Avec la nomination d'un dur à cuire à sa tête, l'opposition syrienne donne le ton. Suite à la démission de Ahmad Moaz al-Khatib, chef de la Coalition nationale de l'opposition, George Sabra, opposant de la première heure à Bachar al-Assad, a été désigné pour le remplacer. Il assurera l'intérim jusqu'à l'élection le mois prochain d'un nouveau leader. En le nommant, l'opposition syrienne choisit clairement la voie de l'intransigeance. George Sabra s'oppose à tout dialogue avec le régime en place. Pour preuve, il avait rejeté la proposition de Khatib de négocier avec des représentants du régime.

Une opposition divisée

Cet ancien instituteur de 66 ans, qui a notamment décroché un diplôme d'éducation aux Etats-Unis, est l'un des dirigeants du Parti du peuple démocratique syrien, principal mouvement politique d'opposition. Lui qui a passé huit ans en prison (1987-1995) a participé, comme son prédécesseur, au début de la révolte contre Bachar al-Assad en mars 2011. Un combat qui lui a valu deux arrestations, avant finalement de réussir à quitter le pays.

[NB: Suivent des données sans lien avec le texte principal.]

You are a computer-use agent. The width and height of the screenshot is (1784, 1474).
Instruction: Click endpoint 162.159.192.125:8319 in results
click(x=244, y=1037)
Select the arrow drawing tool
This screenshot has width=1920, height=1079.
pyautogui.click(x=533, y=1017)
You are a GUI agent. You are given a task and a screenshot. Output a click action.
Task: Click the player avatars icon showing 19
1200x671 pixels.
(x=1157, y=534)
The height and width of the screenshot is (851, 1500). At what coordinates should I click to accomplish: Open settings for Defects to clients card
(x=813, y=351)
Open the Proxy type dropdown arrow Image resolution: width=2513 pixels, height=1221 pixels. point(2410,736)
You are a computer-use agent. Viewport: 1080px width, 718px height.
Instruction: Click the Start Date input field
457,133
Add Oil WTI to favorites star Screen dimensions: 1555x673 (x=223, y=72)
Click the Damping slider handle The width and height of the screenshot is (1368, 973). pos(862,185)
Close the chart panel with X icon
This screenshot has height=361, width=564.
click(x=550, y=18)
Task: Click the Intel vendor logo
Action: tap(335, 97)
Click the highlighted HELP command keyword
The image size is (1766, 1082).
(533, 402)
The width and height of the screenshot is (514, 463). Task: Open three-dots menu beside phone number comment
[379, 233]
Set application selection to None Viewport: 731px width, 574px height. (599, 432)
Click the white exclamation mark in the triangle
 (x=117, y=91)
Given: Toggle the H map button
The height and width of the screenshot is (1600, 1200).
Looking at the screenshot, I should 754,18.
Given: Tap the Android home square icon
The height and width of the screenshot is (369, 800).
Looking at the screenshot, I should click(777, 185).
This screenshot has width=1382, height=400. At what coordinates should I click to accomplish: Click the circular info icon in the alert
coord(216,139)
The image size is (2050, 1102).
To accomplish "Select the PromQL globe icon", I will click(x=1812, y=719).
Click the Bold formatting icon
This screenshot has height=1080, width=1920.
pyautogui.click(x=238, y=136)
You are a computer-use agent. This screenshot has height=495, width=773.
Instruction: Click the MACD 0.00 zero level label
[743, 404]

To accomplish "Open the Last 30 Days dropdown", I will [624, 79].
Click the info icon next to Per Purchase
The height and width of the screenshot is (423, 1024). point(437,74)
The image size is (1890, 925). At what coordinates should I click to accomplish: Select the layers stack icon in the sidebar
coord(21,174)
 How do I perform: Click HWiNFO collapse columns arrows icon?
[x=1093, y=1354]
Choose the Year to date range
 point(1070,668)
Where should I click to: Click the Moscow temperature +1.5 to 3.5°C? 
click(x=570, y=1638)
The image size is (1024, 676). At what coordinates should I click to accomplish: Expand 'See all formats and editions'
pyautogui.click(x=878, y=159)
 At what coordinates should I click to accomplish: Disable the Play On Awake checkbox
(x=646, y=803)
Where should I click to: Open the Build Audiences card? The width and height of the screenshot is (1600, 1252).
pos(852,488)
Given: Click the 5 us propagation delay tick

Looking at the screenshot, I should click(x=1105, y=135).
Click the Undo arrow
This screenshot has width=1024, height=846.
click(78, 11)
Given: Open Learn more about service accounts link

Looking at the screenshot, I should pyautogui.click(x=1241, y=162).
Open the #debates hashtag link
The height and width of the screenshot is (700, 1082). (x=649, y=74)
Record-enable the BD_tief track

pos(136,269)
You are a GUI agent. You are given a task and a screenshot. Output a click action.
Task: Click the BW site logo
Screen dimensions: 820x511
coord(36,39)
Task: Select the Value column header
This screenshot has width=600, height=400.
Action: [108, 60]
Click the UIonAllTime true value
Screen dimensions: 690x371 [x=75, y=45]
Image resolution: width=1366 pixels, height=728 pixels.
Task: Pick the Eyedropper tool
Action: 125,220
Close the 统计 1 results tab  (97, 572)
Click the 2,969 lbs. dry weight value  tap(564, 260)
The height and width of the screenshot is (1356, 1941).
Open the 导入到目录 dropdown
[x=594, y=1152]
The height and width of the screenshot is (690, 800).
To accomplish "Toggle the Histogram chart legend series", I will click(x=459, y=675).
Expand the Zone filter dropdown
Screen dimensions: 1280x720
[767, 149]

Déjà élu à la tête du Conseil national syrien (CNS), principale composante de la Coalition, depuis novembre 2012, il avait aussitôt clamé "nous voulons des armes, nous voulons des armes, nous voulons des armes". Il va devoir désormais préparer les élections au sein d'une opposition plus que jamais divisée et alors que les exactions du régime se poursuivent. La conquête par l'armée syrienne d'une localité rebelle près de Damas a ainsi causé lundi la mort de 101 personnes, selon l'Observatoire syrien des droits de l'Homme (OSDH).